Here’s What This Las Vegas Company Is Doing To Throw Shows Right Now
Article by: Nick Lamorueux
Let’s face it, we’re living in times that are completely uncharted and there’s really no one around to ask how to manage it. COVID-19 has impacted millions of humans across the globe across all industries, and one of the biggest impacted industries has been one that is close to many of us: the entertainment industry.
We are starting to see major festivals reappear around the world, in places like Taiwan and even in Wuhan, China where the virus originated. We are also seeing a surge of companies in the United States making moves as well, with socially distanced shows like drive-in raves and now even some club events with many restrictions and precautions in place. Christian Jones and his team at Elation in Las Vegas are one of those companies that are trying to return to some sort of live music entertainment. Lovers of trance and techno music can find Elation hosting weekly socially distanced events at a new venue, Discopussy, located in downtown Las Vegas. The venue’s production value on these events are minimal due to the genres they feature, but it does have a Void sound system and miscellaneous lights everywhere, all while featuring a giant LED octopus that covers almost the entirety of the venue. At first, Elation was hesitant to start with events again because, like everyone else, they just didn’t know what repercussions would come with it. But they knew if they were to move forward with it, then extreme precautions would need to be taken.
In order to attend an Elation event, you first need to make a reservation, and your group is limited to four persons who must arrive at the venue together. Precautions are taken while in line, as groups are spaced out in a checkered pattern at least 6 feet apart. Masks are mandatory while moving throughout the venue, and once inside you must go immediately to your table to be seated. If you do need to leave your seat to use the restroom, masks are again required, and they have strategically placed hand sanitizers throughout the venue.

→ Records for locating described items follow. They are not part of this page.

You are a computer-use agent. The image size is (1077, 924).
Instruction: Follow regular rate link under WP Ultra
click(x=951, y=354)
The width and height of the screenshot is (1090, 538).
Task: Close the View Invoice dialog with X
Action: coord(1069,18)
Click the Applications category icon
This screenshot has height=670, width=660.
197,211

One of the downfalls of these types of events is that you are still not able to stand up at your seat location and dance around to the music, but attendee Codie Early says, “It’s not live music in the way we want it, but it fills the void.” There is definitely a market for people who are trying to go and get some sort of normalcy from enjoying live music while taking the necessary mandated precautions. Codie continues saying there was “never a moment where I felt ‘damn maybe I shouldn’t be doing this right now.’ ”
This is a relatively new concept that only a few venues around the country are doing. Normally what would be a 900-person capacity venue is now limited to only 150 people inside at any time. These businesses have been struggling since lockdown, so for them, even a baby step back is still a step towards recovery.
Attendance and space aren’t the only challenges they’ve been facing though. The biggest challenge right now has been getting agents to accept bookings. A lot of people are really worried about imagery right now and are concerned about the negative perception in the scene if they were to accept a gig, even if the hiring company has taken the maximum amount of precaution that’s possible. Christian estimates that most agents want to feel out the next four to six weeks to see how everything plays out.
Furthermore, entertainment companies have to deal with the frustrations of attendees that get upset for not being able to get up and dance. Elation’s top focus has been taking precautions and wants to make sure the venue is doing the same.
It’s a tough situation for everyone involved, and the industry understands there will be some pushback. When asked for a comment about the people who are still questioning whether or not events in any capacity should be happening right now, Christian said:
“We completely respect the fact that they don’t want to come out yet. Just know that at the end of the day we’ll do anything to maintain our good outlook to people, and when they’re ready to come out we’re more than happy to accept them. I know that it’s hard being away from all of the music and the people that we love, and I know that the music and scene is going to come back 10 times stronger and I can’t wait for that day.”